Chronique de Dominique Reynié – Le journal du dimanche, 1er octobre 2011
Un vrai bouleversement touche l’école. Cette institution qui demeure largement inchangée accueille des élèves qui, eux, ont profondément évolué psychologiquement et culturellement, via la culture de l’écran. Les élèves qui fréquentent les bancs des écoles ont accédé au texte, à l’information, au monde, par la médiation des consoles de jeux, de la télévision, des téléphones portables et des ordinateurs. Ils vivent dans un univers remuant où l’attention est toujours relancée et qui les invite sans cesse à aller voir ailleurs, par l’hypertexte et le multimédia.
Ces élèves-là ne peuvent pas avoir le même rapport à l’organisation de la classe que leurs prédécesseurs. Pourtant, l’école leur demande la même chose. Ils entrent aujourd’hui dans une classe fermée et l’on voudrait, comme en 1880, qu’ils restent assis derrière une table dans une position contrainte pendant de longues heures alors qu’à l’extérieur, ils sont dans une posture plus dynamique, plus interactive, en perpétuelle rupture de rythme. D’où une grande difficulté pour les élèves à tenir physiquement en place.
Dans ce nouveau contexte, l’institution ne cesse pourtant pas d’attendre des maîtres qu’ils accomplissent la même mission qu’hier, susciter et conserver l’attention des élèves, tandis que le contenu du message professoral n’a pas, par nature, la même attractivité que celui du monde des écrans. Une des causes de la souffrance du monde enseignant est dans cette exigence hypocrite de la société : faire comme si tout était comme avant, alors que tout a changé.

Actions requises:
(a) D'après la chronique sur l'école et la culture de l'écran, par l'intermédiaire de quels appareils les élèves ont-ils accédé au texte, à l'information et au monde ?
(b) Reprenez la chronique sur l'école et la culture de l'écran et prolongez-la au-delà de sa dernière phrase.

Matériel fourni:
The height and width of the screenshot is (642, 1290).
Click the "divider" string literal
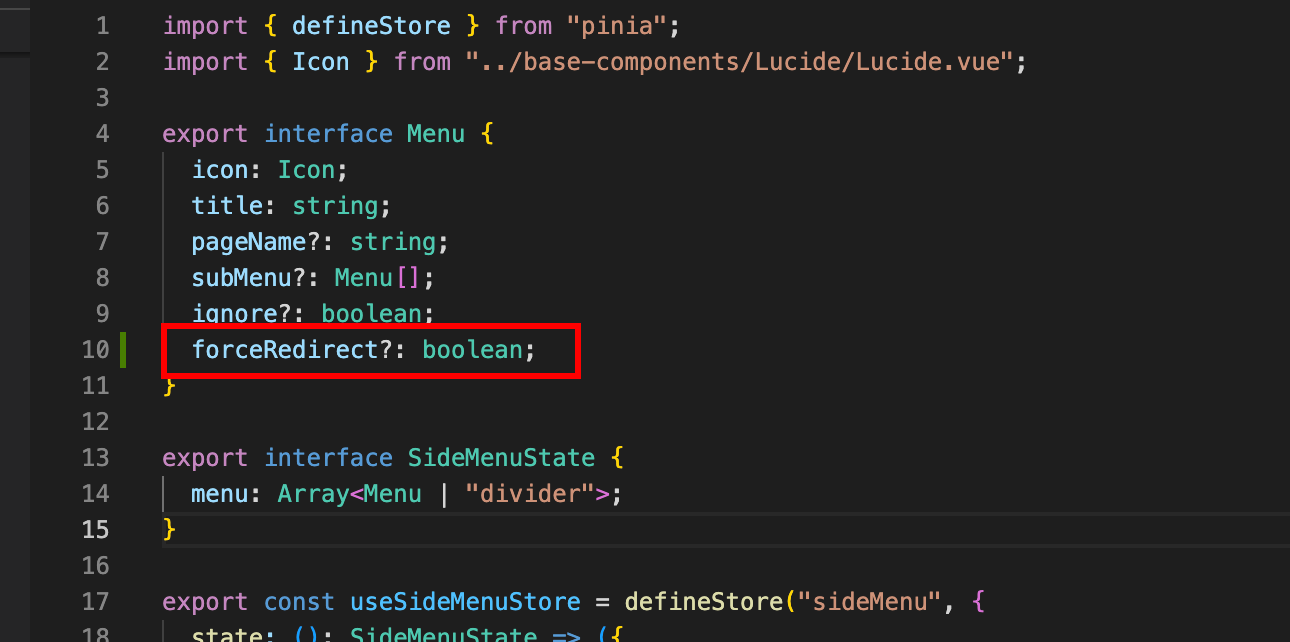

Résultats par consigne:
(a) Par les consoles de jeux, la télévision, les téléphones portables et les ordinateurs.

(b)
C’est à l’école de s’adapter mais la famille doit aussi porter une part de l’effort pour maintenir la capacité des enfants à se concentrer sur un travail intellectuel, par exemple par la lecture et ce, quel que soit le support. Dans les milieux sociaux à capital culturel fort, la tâche sera plus facile que dans des milieux sociaux à capital culturel faible où les enfants dépendent plus de cette culture de l’écran parce qu’ils n’ont pas d’autres sollicitations.
L’école aujourd’hui se transforme. Cette culture de l’écran fait partie des grands bouleversements qui la déstabilisent. À quoi il convient d’ajouter l’émergence des familles recomposées et monoparentales, une hétérogénéité territoriale et sociale plus grande et enfin des phénomènes hérités de l’immigration qui peuvent entraîner des différences de capacités linguistiques. Ici ressurgit le monde de l’écran qui permet aux familles originaires d’un autre pays de rester culturellement beaucoup plus liées avec celui-ci qu’autrefois grâce à Internet, à la TNT ou à Skype. Le processus d’intégration culturelle est dès lors beaucoup plus lent qu’autrefois. Cette bi-culture est un avantage sur le long terme mais au départ, c’est une difficulté pour l’école.
Il faut reconsidérer le projet de l’école en plaçant en son centre cette culture de l’écran. Il faut inventer l’éducation par l’écran et l’éducation à l’écran, son utilisation en même temps qu’un rapport critique. Il faut ensuite repenser l’organisation des cours et l’aménagement des classes en imaginant des ruptures plus fréquentes dans la journée et des façons différentes de faire cours pour prendre en compte le nouveau rapport au monde des élèves d’aujourd’hui.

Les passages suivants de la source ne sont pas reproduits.